Mr. Izmirlian continued, “The general contractor repeatedly has missed construction deadlines. This has caused both sizable delay costs and forced the resort to postpone its opening. Unable to open, the resort has been left without a sufficient source of revenue to continue our existing business.
“In fact, after the general contractor made a guarantee to us in November 2014, and then again in January 2015, that Baha Mar would be able to open in its entirety on March 27, 2015, we undertook all preparations necessary for this promised opening date, including significant hiring and training of nearly two thousand employees and purchasing of goods and services. Indeed, even when we subsequently found out that the March 27 deadline was not feasible because the general contractor had still not completed construction, rather than simply downsizing, we maintained our employment levels in anticipation of a revised opening date, utilizing our financial resources to pay employees to continue their work at the project and participate in volunteer activities around the island for the benefit of the country.
“At the same time, we sought the help of Baha Mar’s major lender to bring to fruition the completion of construction and the successful opening of Baha Mar, including informing both the lender and the general contractor of our willingness to invest more of our own funds to help cover the delay costs. Unfortunately, our efforts, as well as those of the Bahamian government, have not accomplished that objective. Construction on the project remains incomplete and, consequently, we have not been in a position to set a revised opening date. Thus, the Chapter 11 process is the best path for Baha Mar to now undertake.
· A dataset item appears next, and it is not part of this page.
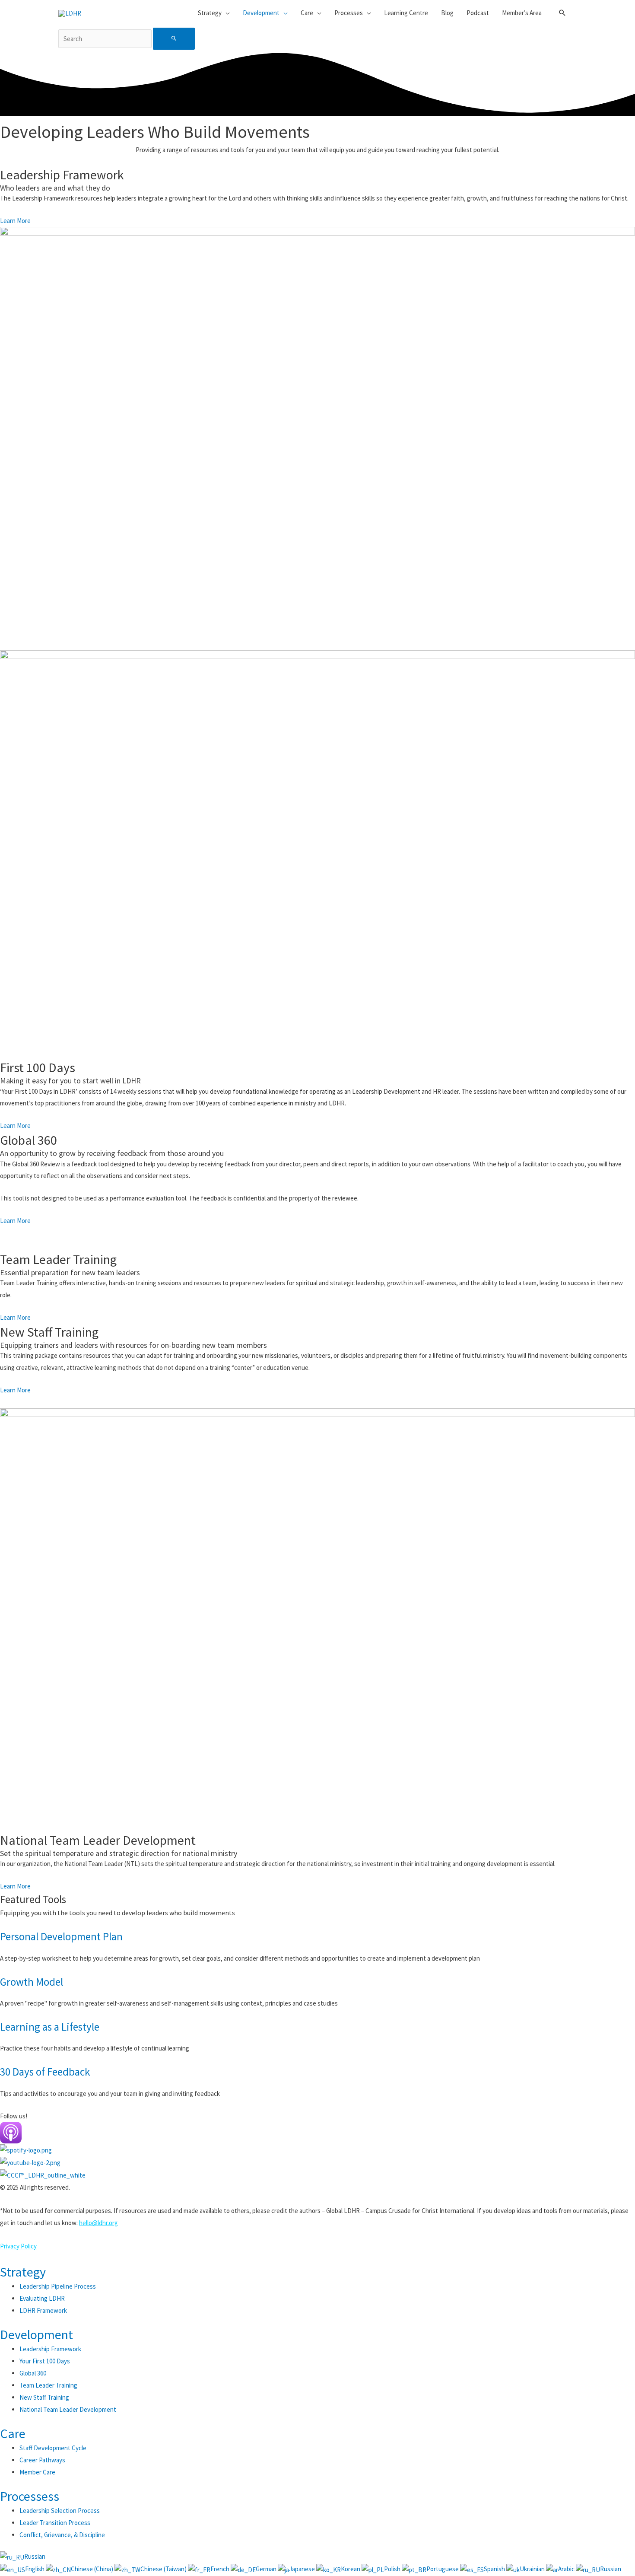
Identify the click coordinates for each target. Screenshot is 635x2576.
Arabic (567, 2569)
“Baha Mar believes that a negotiated solution is possible among the existing parties to the resort project that would lead to its completion and successful opening. To position ourselves to achieve that goal, and to allow time to explore a consensual solution, Baha Mar will continue for a period to operate and fund payroll. We will do our very best to continue to engage the resort’s lender to reach a consensual resolution that assures our ability to complete construction and open successfully. However, if we cannot reach a consensual resolution in the next few weeks, we will have to make some extremely difficult decisions that would include workforce reductions.”
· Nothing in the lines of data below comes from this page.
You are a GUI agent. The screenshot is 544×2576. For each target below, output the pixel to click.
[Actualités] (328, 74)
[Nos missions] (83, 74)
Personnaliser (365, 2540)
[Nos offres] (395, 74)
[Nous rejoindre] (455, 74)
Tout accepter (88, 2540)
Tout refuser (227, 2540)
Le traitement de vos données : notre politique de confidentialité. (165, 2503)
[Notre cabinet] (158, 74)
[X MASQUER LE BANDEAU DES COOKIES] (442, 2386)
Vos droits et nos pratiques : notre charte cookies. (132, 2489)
By filing the Chapter 11 cases, Baha Mar has subjected itself to the supervision of the United States Bankruptcy Court and has obtained the protections available to the company under the U.S. Bankruptcy Code. These include, among other things, protection from creditor actions and claims against the company, and all of its assets or property, wherever located, through the injunctive relief provided by the Automatic Stay.
Customary First Day Motions are being filed with the court, seeking approval for, among other things, debtor-in-possession financing to fund continued payment of salaries and benefits, and payment to ordinary course suppliers and vendors of any post-petition claims.
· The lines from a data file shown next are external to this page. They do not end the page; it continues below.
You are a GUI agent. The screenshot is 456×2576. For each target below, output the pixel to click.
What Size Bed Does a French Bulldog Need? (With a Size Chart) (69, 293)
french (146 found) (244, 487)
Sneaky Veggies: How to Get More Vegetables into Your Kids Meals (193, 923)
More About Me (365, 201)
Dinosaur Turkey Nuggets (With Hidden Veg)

Baha Mar, a $3.5 billion integrated gaming and luxury resort in Nassau, The Bahamas, was orignally set to open March 27. That opening date was pushed back in late March, and again in mid-May.
When complete, plans call for 2,200 luxury guest rooms across four hotels – in addition to its namesake, the Baha Mar Casino & Hotel, the resort also includes Rosewood at Baha Mar, Grand Hyatt at Baha Mar and SLS LUX at Baha Mar.
Baha Mar has created a new website at www.bmpathforward.com that will provide resources for the resort's stakeholders and the latest updates on the bankruptcy process.